Avoid These Scams
Phishing is the criminal attempt to acquire sensitive information such as usernames, passwords and credit card details by masquerading as a trustworthy entity in an electronic communication. Phishing is typically carried out by email, directing users to enter personal a fake website whose look and feel are almost identical to a legitimate one, such as the your credit union. Even when using server authentication, it may require tremendous skill to detect that the website is fake.
PROTECT YOURSELF by remembering that your financial institution will never send an email asking for personal information, or send you to a special site to “update personal information.” If you do not know the source, delete the email and contact the source yourself to verify and/or report the scam.
Vishing is the name for phishing attacks using the telephone. The term is a combination of voice and phishing, and is typically used to steal credit card numbers, credit union account numbers and passwords.
PROTECT YOURSELF by being suspicious of any phone call asking you to provide credit card or credit union numbers. Rather than provide the information, contact your credit union or credit card company directly to verify the validity of the message. You might receive a phone call advising you that your credit card has been used illegally, and to call a certain number to “verify” your account number.

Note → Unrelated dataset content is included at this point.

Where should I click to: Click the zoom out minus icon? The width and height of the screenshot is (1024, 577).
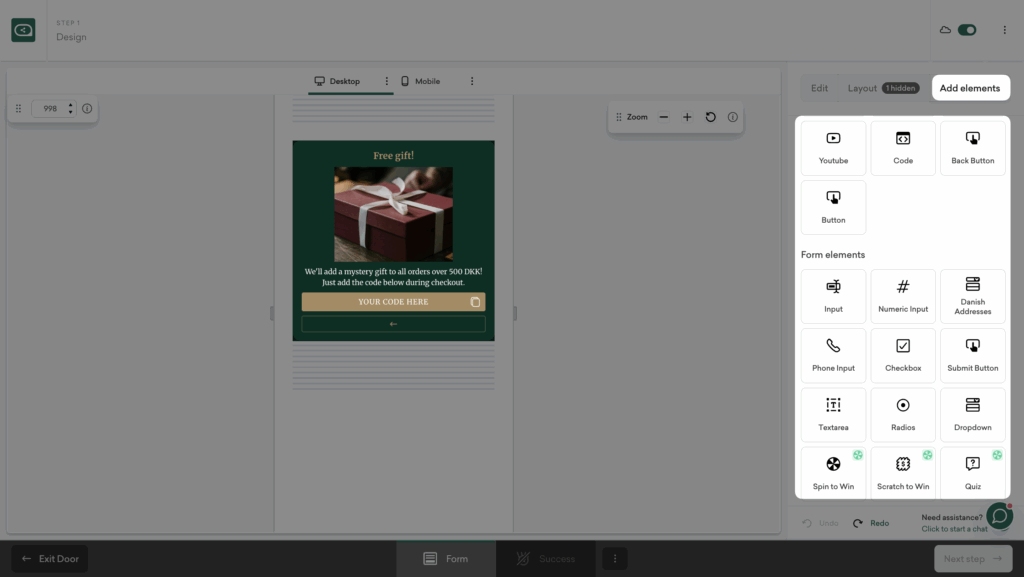664,117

Spear phishing is a variation of phishing. With phishing, criminals might send a single, mass e-mail to thousands of people. Spear phishing attacks are customized and sent to a single person at a time. The spear phishing email usually contains personal information such as your name or some disarming fact about your employment.
A spear phishing email usually includes a link leading to a fake web site that requests personal information. The phony email may contain a downloadable link that appears to come from an employer or another seemingly legitimate source. But the downloaded file to your computer collects your personal information and transmits it to the criminal.
PROTECT YOURSELF by understanding that these attacks are usually limited to corporate targets. Nearly all of the spear phishing complaints that been investigated have come from corporate employees. If you receive a suspicious email like this, go directly to HR or to your company’s technical people to learn whether the email is legitimate.
Smishing is yet another variation of phishing, the name a combination of SMS (Short Message Service, the technology used in text messaging) and phishing. In this scam, the fraudster uses cell phone text messages to lure you to a website or perhaps to use a phone number that connects to an automated voice response system.
The smishing text message typically urges your immediate attention. For example, it might say it is confirming an order for a large computer purchase, and you need to follow the scammer’s directions in order not to be charged for the item. Once you click on the URL or call the phone number, you are asked to provide card numbers, account numbers, PIN numbers, etc.
PROTECT YOURSELF by assuming that no legitimate business would contact you by text message with a request of this nature. If the message seems credible, use your phone to call Directory Service for the correct phone number, then call customer service to ask about the message.